[Saved entries]
=== Section Start ===

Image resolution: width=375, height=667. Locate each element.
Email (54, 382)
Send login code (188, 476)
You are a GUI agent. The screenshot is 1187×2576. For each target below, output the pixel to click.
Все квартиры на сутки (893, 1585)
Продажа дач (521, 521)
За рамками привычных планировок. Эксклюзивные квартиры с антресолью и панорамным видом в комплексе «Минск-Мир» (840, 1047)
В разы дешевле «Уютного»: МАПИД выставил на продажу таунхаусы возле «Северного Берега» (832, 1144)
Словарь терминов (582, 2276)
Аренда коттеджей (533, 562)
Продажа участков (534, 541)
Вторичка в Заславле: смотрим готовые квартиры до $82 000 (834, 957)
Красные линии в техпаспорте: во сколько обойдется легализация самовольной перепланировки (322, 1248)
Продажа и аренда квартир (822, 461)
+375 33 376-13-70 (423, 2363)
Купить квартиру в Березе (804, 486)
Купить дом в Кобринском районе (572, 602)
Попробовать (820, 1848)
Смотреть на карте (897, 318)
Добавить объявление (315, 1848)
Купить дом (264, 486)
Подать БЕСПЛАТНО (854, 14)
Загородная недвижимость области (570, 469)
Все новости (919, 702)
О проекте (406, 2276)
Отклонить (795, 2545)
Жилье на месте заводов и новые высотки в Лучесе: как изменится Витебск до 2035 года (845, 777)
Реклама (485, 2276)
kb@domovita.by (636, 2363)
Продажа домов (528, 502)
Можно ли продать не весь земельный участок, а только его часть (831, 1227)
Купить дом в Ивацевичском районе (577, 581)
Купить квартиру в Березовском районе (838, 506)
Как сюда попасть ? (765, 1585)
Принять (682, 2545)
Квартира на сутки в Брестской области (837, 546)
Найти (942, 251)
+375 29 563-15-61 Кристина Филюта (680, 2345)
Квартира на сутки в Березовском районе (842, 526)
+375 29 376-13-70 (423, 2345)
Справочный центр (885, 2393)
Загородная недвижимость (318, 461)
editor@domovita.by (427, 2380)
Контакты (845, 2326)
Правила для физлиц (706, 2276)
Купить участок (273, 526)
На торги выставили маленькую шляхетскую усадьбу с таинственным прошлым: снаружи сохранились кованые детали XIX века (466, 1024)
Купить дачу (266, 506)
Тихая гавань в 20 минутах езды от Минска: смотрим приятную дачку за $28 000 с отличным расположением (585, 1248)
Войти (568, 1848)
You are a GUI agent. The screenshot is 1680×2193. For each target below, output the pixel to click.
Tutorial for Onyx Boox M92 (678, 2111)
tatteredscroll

=== Section End ===

Out of the data above, give again only the lines starting at the one holding "kb@domovita.by (636, 2363)" and ending at the one holding "Купить дачу (266, 506)", unchanged.

Written solution -
kb@domovita.by (636, 2363)
Продажа домов (528, 502)
Можно ли продать не весь земельный участок, а только его часть (831, 1227)
Купить дом в Ивацевичском районе (577, 581)
Купить квартиру в Березовском районе (838, 506)
Как сюда попасть ? (765, 1585)
Принять (682, 2545)
Квартира на сутки в Брестской области (837, 546)
Найти (942, 251)
+375 29 563-15-61 Кристина Филюта (680, 2345)
Квартира на сутки в Березовском районе (842, 526)
+375 29 376-13-70 (423, 2345)
Справочный центр (885, 2393)
Загородная недвижимость (318, 461)
editor@domovita.by (427, 2380)
Контакты (845, 2326)
Правила для физлиц (706, 2276)
Купить участок (273, 526)
На торги выставили маленькую шляхетскую усадьбу с таинственным прошлым: снаружи сохранились кованые детали XIX века (466, 1024)
Купить дачу (266, 506)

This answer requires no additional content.